Cardiac Medications Flashcards
Background of angina pectoris
- Chest pain due to ischemic heart disease: caused by O2 demand/supply mismatch & can be predicted/exacerbated by physical exertion
- Very high prevalence in US: many patients receiving PT may suffer from this disease state
- Can be sudden & described as intense compression & tightness of the chest that can sometimes radiate to the jaw or left arm
Describe EKG anomalies
- Gives info about electrical activity in the heart
- Well established template where anomalies can be detected & help to determine what is happening to the heart muscle
Describe the parts of the EKG heart beat wave
- QRS: ventricle depolarization/contraction
- T: ventricle repolarization/relaxation
- ST segment: interval b/w depolarization & repolarization (elevation or depression or T wave inversion is often due to ischemia
Pharmacologic treatments for angina pectoris
- Nitrates
- Bete blockers
- Calcium channel blockers
Describe organic nitrates
- Prodrugs that are converted to nitric oxide (NO) within vascular smooth muscle
- Nitric oxide increases cGMP which inhibits smooth muscle contraction
- Produces general vasodilation -> decreases preload & afterload
- Reduces workload on the heart (decreased oxygen demand)

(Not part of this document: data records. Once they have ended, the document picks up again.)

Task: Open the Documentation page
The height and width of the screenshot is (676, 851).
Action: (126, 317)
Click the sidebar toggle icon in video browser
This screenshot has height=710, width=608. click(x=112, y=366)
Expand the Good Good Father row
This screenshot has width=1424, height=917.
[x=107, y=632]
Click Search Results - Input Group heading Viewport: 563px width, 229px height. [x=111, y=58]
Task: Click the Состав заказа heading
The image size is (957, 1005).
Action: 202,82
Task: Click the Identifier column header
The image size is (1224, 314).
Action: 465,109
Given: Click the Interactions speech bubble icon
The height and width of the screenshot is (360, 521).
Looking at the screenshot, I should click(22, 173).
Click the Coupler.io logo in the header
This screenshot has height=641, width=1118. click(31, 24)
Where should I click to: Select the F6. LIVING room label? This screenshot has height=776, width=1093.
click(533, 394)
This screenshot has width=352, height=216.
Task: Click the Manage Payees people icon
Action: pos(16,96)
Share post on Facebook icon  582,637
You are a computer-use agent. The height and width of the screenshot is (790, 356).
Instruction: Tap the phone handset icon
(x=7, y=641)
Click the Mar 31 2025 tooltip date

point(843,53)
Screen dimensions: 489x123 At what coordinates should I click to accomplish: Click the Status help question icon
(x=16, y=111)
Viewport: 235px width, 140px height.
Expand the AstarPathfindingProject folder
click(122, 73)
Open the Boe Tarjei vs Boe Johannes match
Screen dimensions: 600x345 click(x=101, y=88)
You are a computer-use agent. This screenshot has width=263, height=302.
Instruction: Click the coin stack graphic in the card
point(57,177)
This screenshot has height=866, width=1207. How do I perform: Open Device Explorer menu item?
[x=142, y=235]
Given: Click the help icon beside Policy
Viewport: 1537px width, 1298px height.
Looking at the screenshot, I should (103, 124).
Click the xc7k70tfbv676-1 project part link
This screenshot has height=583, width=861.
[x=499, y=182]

List organic nitrate drugs
- Nitroglycerin
- Isosorbide dinitrate
- Isosorbide mononitrate
Describe nitroglycerin (Nitrobid, Nitrostat)
- Used for acute Tx of anginal attacks
- Sublingual administration is preferred in acute attacks due to rapid absorption (therapeutic effects begin within 2 min; bypasses 1st pass effect)
- Can also be administered ar an aerosol, ointment, patch, or oral tablet (patch must be removed for 10-12 hrs due to development of tolerance)
- Used as a powerful explosive: this feature is inactivated by diluting with lactose, alcohol, or propylene glycol
Describe isosorbide dinitrate
- Used for Tx of acute episodes of angina & for prevention of future attacks
- Longer effects
- Sublingual, buccal, chewable, or oral tablets
- Primarily used as preventive medication
Describe isosorbide mononitrate
- Primarily used as preventive medication
- Similar to Isosorbide dinitrate but longer acting
Adverse effects of organic nitrate drugs
- Headache
- Dizziness
- Orthostatic hypotension
Describe beta blockers
- Drugs: Metoprolol, Labetalol, Carvedilol
- MOA: antagonist to beta1 receptors on the myocardium; decrease HR & myocardial contraction force; decreases O2 demands
- Adverse effects: nonselective agents may cause bronchoconstriction in pts with asthma; otherwise well tolerated; watch for excessive cardiac depression
Describe calcium channel blockers
- Drugs: Diltiazem, Verapamil, Amlodiopine, Nifedipine
- MOA: affects vascular smooth muscle cells causing vasodilation (systemic vasodilation causes decreased myocardial O2 demand); mediates coronary vasodilation (increases O2 supply)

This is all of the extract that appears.